_What the task requires:_ Repeat every row below word for word, leaving nothing out and changing nothing.

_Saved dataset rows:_
****

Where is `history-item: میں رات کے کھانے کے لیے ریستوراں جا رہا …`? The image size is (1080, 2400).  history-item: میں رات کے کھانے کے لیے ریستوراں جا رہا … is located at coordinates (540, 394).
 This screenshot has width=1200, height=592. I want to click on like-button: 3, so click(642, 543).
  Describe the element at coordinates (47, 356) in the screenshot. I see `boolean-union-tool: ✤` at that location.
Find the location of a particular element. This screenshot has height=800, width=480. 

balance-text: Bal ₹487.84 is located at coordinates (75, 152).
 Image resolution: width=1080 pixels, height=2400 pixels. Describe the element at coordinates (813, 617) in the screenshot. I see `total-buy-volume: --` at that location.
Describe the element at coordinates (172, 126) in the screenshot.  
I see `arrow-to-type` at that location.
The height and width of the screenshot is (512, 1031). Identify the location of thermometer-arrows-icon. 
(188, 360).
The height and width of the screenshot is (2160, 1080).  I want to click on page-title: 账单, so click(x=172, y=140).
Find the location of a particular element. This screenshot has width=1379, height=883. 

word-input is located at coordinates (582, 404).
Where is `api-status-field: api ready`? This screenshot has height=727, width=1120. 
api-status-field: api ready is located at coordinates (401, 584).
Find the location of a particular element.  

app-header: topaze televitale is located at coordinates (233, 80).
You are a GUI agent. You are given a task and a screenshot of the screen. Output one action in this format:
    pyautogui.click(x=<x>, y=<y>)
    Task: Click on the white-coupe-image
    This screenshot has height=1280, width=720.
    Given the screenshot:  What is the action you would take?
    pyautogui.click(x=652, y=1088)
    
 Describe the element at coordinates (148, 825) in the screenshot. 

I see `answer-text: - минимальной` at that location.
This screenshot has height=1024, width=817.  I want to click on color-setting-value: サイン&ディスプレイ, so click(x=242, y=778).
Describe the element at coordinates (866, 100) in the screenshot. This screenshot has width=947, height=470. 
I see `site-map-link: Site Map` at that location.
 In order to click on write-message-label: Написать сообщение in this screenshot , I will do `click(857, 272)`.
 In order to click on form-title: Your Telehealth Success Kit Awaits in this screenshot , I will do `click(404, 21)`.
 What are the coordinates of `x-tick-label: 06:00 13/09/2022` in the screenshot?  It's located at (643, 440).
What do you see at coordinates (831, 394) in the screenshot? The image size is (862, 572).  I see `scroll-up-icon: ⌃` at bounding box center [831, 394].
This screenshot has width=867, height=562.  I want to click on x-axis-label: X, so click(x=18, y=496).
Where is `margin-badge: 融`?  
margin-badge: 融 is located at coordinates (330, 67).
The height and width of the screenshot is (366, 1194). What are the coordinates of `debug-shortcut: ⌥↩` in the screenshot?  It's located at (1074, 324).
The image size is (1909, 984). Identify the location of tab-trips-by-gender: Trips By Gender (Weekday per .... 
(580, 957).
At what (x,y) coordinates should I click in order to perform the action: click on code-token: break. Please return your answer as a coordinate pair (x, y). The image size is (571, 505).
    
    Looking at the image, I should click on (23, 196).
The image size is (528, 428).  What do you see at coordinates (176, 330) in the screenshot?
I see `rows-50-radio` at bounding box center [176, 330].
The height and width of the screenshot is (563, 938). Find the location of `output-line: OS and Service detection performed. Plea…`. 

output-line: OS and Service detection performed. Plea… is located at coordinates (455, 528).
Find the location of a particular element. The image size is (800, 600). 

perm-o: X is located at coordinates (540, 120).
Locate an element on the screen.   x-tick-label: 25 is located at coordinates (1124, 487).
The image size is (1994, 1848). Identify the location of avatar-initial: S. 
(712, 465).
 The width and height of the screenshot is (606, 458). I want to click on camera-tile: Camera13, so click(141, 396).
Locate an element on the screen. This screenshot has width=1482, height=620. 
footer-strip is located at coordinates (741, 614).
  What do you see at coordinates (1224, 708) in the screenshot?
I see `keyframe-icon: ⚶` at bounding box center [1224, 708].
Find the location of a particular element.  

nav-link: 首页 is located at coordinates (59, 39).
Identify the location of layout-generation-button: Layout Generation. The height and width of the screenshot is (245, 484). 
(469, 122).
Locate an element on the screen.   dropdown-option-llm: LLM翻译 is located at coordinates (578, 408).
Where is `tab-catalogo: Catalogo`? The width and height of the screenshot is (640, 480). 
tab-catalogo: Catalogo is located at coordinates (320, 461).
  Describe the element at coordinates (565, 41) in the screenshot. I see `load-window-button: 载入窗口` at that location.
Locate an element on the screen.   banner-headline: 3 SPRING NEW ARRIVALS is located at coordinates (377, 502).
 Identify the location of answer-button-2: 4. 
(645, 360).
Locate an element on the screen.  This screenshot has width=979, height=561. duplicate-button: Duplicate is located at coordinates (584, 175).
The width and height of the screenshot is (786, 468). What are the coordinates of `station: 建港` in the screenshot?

****

_Your response:_
Where is `history-item: میں رات کے کھانے کے لیے ریستوراں جا رہا …`? The image size is (1080, 2400).  history-item: میں رات کے کھانے کے لیے ریستوراں جا رہا … is located at coordinates (540, 394).
 This screenshot has width=1200, height=592. I want to click on like-button: 3, so click(642, 543).
  Describe the element at coordinates (47, 356) in the screenshot. I see `boolean-union-tool: ✤` at that location.
Find the location of a particular element. This screenshot has height=800, width=480. 

balance-text: Bal ₹487.84 is located at coordinates (75, 152).
 Image resolution: width=1080 pixels, height=2400 pixels. Describe the element at coordinates (813, 617) in the screenshot. I see `total-buy-volume: --` at that location.
Describe the element at coordinates (172, 126) in the screenshot.  
I see `arrow-to-type` at that location.
The height and width of the screenshot is (512, 1031). Identify the location of thermometer-arrows-icon. 
(188, 360).
The height and width of the screenshot is (2160, 1080).  I want to click on page-title: 账单, so click(x=172, y=140).
Find the location of a particular element. This screenshot has width=1379, height=883. 

word-input is located at coordinates (582, 404).
Where is `api-status-field: api ready`? This screenshot has height=727, width=1120. 
api-status-field: api ready is located at coordinates (401, 584).
Find the location of a particular element.  

app-header: topaze televitale is located at coordinates (233, 80).
You are a GUI agent. You are given a task and a screenshot of the screen. Output one action in this format:
    pyautogui.click(x=<x>, y=<y>)
    Task: Click on the white-coupe-image
    This screenshot has height=1280, width=720.
    Given the screenshot:  What is the action you would take?
    pyautogui.click(x=652, y=1088)
    
 Describe the element at coordinates (148, 825) in the screenshot. 

I see `answer-text: - минимальной` at that location.
This screenshot has height=1024, width=817.  I want to click on color-setting-value: サイン&ディスプレイ, so click(x=242, y=778).
Describe the element at coordinates (866, 100) in the screenshot. This screenshot has width=947, height=470. 
I see `site-map-link: Site Map` at that location.
 In order to click on write-message-label: Написать сообщение in this screenshot , I will do `click(857, 272)`.
 In order to click on form-title: Your Telehealth Success Kit Awaits in this screenshot , I will do `click(404, 21)`.
 What are the coordinates of `x-tick-label: 06:00 13/09/2022` in the screenshot?  It's located at (643, 440).
What do you see at coordinates (831, 394) in the screenshot? The image size is (862, 572).  I see `scroll-up-icon: ⌃` at bounding box center [831, 394].
This screenshot has width=867, height=562.  I want to click on x-axis-label: X, so click(x=18, y=496).
Where is `margin-badge: 融`?  
margin-badge: 融 is located at coordinates (330, 67).
The height and width of the screenshot is (366, 1194). What are the coordinates of `debug-shortcut: ⌥↩` in the screenshot?  It's located at (1074, 324).
The image size is (1909, 984). Identify the location of tab-trips-by-gender: Trips By Gender (Weekday per .... 
(580, 957).
At what (x,y) coordinates should I click in order to perform the action: click on code-token: break. Please return your answer as a coordinate pair (x, y). The image size is (571, 505).
    
    Looking at the image, I should click on (23, 196).
The image size is (528, 428).  What do you see at coordinates (176, 330) in the screenshot?
I see `rows-50-radio` at bounding box center [176, 330].
The height and width of the screenshot is (563, 938). Find the location of `output-line: OS and Service detection performed. Plea…`. 

output-line: OS and Service detection performed. Plea… is located at coordinates (455, 528).
Find the location of a particular element. The image size is (800, 600). 

perm-o: X is located at coordinates (540, 120).
Locate an element on the screen.   x-tick-label: 25 is located at coordinates (1124, 487).
The image size is (1994, 1848). Identify the location of avatar-initial: S. 
(712, 465).
 The width and height of the screenshot is (606, 458). I want to click on camera-tile: Camera13, so click(141, 396).
Locate an element on the screen. This screenshot has width=1482, height=620. 
footer-strip is located at coordinates (741, 614).
  What do you see at coordinates (1224, 708) in the screenshot?
I see `keyframe-icon: ⚶` at bounding box center [1224, 708].
Find the location of a particular element.  

nav-link: 首页 is located at coordinates (59, 39).
Identify the location of layout-generation-button: Layout Generation. The height and width of the screenshot is (245, 484). 
(469, 122).
Locate an element on the screen.   dropdown-option-llm: LLM翻译 is located at coordinates (578, 408).
Where is `tab-catalogo: Catalogo`? The width and height of the screenshot is (640, 480). 
tab-catalogo: Catalogo is located at coordinates (320, 461).
  Describe the element at coordinates (565, 41) in the screenshot. I see `load-window-button: 载入窗口` at that location.
Locate an element on the screen.   banner-headline: 3 SPRING NEW ARRIVALS is located at coordinates (377, 502).
 Identify the location of answer-button-2: 4. 
(645, 360).
Locate an element on the screen.  This screenshot has width=979, height=561. duplicate-button: Duplicate is located at coordinates (584, 175).
The width and height of the screenshot is (786, 468). What are the coordinates of `station: 建港` in the screenshot?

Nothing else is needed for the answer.